• [DIRECTION] Copy the data word for word, from the line containing "The height and width of the screenshot is (1456, 2576)." through the line containing "This screenshot has width=2576, height=1456. What", with both of those lines included.

Start of MATERIAL PROVIDED

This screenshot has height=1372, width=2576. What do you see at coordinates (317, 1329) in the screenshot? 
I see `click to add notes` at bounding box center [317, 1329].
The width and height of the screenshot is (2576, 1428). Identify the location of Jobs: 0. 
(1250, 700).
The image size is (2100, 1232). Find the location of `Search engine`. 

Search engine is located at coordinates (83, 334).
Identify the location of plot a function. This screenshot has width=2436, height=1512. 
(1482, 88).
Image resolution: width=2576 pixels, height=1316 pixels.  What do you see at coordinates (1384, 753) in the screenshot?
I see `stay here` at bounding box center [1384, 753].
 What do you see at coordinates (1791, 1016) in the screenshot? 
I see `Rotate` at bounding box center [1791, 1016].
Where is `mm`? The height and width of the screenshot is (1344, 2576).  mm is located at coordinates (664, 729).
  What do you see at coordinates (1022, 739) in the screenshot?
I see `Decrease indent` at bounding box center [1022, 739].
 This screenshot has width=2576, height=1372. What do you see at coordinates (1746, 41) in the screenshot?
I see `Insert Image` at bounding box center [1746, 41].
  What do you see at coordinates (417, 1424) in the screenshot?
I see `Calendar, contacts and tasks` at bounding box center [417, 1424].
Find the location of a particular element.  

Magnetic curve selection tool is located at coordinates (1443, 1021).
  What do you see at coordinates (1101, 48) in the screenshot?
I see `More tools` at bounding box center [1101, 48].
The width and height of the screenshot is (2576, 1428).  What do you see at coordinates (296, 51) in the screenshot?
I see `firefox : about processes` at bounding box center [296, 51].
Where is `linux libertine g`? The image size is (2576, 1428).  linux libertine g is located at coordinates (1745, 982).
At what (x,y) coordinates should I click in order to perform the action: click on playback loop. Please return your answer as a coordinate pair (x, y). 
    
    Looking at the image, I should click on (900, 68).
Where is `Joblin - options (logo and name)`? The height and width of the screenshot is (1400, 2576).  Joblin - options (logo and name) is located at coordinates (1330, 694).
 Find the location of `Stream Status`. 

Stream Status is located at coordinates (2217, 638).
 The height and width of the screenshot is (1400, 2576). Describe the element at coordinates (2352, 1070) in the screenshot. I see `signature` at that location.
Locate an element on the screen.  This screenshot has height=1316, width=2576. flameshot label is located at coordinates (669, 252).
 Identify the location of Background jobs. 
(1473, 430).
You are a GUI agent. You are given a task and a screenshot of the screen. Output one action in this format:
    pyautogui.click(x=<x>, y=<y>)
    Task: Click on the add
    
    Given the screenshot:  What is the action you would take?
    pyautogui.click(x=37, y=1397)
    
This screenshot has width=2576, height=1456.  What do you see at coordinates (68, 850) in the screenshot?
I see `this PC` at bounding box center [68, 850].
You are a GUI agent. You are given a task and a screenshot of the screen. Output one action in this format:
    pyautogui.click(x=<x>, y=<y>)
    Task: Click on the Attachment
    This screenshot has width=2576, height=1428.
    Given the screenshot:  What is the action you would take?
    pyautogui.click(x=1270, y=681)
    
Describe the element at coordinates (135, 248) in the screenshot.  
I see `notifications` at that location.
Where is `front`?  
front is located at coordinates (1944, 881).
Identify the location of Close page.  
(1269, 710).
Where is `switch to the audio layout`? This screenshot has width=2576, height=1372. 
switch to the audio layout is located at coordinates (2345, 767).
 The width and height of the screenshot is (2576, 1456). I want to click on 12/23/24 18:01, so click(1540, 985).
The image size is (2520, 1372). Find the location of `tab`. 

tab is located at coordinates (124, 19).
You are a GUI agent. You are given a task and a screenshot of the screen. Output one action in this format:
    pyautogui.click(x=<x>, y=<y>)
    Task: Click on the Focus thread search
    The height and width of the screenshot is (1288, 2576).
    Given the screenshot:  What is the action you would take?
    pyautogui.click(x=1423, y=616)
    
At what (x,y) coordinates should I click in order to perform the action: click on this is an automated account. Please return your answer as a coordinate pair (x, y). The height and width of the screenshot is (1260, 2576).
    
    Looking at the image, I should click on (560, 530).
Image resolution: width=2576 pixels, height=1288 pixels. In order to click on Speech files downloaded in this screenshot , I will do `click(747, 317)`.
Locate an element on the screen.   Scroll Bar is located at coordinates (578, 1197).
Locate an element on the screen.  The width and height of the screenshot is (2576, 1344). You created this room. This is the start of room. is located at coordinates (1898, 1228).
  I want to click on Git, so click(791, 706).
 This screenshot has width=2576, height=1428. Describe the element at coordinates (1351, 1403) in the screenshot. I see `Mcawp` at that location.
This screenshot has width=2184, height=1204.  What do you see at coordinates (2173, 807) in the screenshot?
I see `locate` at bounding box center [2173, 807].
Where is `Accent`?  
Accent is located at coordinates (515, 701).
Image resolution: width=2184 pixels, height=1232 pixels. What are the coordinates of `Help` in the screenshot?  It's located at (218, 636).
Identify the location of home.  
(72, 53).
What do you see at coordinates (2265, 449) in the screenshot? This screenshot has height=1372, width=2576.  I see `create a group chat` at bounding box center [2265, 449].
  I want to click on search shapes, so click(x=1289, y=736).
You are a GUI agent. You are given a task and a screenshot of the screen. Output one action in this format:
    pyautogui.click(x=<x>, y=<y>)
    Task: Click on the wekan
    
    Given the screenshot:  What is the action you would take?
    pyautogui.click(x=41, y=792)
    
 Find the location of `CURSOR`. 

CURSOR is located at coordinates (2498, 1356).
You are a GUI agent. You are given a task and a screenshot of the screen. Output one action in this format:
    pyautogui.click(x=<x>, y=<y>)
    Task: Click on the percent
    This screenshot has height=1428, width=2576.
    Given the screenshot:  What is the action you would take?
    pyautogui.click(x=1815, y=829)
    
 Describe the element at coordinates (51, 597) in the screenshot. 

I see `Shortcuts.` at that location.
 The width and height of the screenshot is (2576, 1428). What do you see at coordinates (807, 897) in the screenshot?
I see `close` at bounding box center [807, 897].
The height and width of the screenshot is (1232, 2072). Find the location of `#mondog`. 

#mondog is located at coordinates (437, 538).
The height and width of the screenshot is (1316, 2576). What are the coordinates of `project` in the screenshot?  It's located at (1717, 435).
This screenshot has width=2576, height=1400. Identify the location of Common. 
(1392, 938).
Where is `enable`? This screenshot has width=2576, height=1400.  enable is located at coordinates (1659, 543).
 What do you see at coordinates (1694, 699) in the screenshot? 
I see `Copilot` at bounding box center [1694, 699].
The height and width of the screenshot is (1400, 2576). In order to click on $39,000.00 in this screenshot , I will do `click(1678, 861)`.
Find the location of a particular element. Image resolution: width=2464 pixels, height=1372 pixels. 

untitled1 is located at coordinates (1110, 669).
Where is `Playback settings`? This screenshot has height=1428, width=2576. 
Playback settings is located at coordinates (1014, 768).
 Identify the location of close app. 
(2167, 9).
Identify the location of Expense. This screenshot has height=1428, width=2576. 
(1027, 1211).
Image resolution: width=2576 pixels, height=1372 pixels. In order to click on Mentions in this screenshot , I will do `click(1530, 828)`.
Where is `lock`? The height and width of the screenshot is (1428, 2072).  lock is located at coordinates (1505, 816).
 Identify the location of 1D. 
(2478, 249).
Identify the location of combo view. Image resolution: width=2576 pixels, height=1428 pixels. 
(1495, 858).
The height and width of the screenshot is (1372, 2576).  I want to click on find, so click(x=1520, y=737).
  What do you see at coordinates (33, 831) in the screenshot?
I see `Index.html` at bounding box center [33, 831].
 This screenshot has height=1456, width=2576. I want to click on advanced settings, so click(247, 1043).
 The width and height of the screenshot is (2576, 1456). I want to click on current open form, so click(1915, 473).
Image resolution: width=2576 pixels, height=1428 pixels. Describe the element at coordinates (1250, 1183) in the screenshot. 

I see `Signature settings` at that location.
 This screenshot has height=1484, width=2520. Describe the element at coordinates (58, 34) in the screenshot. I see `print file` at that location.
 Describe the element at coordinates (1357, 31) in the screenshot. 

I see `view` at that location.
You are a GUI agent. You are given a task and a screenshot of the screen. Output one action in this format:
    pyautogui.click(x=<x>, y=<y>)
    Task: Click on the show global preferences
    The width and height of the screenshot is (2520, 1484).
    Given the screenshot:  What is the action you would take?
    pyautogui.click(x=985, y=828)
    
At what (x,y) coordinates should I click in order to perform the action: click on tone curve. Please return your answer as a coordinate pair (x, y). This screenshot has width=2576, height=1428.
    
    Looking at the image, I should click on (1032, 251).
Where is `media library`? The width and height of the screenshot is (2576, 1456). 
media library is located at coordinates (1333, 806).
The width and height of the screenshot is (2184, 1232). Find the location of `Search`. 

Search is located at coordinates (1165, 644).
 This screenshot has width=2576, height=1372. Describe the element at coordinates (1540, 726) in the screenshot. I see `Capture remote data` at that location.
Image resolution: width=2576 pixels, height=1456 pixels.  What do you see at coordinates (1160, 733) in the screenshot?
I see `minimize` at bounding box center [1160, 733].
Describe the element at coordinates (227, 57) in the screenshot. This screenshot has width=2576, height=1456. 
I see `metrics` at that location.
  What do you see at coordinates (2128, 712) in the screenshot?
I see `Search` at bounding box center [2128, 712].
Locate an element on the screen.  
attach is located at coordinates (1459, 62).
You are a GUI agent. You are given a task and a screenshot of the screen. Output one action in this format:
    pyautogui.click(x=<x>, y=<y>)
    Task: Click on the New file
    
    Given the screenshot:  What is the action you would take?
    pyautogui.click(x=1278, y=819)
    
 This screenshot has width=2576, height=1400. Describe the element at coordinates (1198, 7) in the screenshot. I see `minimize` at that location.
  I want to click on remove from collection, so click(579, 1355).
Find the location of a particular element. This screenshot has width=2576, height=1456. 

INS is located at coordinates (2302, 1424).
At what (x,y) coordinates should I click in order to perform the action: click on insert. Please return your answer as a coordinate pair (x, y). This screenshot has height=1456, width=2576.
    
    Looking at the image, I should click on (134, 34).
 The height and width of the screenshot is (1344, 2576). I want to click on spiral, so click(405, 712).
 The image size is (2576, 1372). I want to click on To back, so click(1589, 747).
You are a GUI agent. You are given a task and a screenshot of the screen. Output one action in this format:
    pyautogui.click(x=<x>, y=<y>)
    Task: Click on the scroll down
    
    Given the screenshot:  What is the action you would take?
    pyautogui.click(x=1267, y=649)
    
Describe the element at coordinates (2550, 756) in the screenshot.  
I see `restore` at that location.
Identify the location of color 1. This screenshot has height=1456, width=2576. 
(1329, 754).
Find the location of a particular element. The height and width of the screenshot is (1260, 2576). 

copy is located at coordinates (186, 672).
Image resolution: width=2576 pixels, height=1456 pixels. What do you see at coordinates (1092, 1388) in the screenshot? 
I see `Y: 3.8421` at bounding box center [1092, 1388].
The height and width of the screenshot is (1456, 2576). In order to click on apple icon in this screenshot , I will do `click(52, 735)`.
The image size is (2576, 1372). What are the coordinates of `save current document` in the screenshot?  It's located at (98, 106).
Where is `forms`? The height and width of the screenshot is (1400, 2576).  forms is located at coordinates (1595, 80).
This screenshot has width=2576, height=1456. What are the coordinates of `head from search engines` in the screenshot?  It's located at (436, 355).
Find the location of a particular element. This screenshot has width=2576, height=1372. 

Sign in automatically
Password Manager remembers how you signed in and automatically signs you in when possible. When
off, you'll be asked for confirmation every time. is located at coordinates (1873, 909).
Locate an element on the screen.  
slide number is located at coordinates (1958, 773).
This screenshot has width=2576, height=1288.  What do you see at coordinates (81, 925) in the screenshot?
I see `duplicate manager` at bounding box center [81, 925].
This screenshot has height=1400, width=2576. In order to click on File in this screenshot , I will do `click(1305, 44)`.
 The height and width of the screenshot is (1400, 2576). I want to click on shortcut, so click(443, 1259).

End of MATERIAL PROVIDED

• [FINAL ANSWER]
The height and width of the screenshot is (1456, 2576). In order to click on apple icon in this screenshot , I will do `click(52, 735)`.
The image size is (2576, 1372). What are the coordinates of `save current document` in the screenshot?  It's located at (98, 106).
Where is `forms`? The height and width of the screenshot is (1400, 2576).  forms is located at coordinates (1595, 80).
This screenshot has width=2576, height=1456. What are the coordinates of `head from search engines` in the screenshot?  It's located at (436, 355).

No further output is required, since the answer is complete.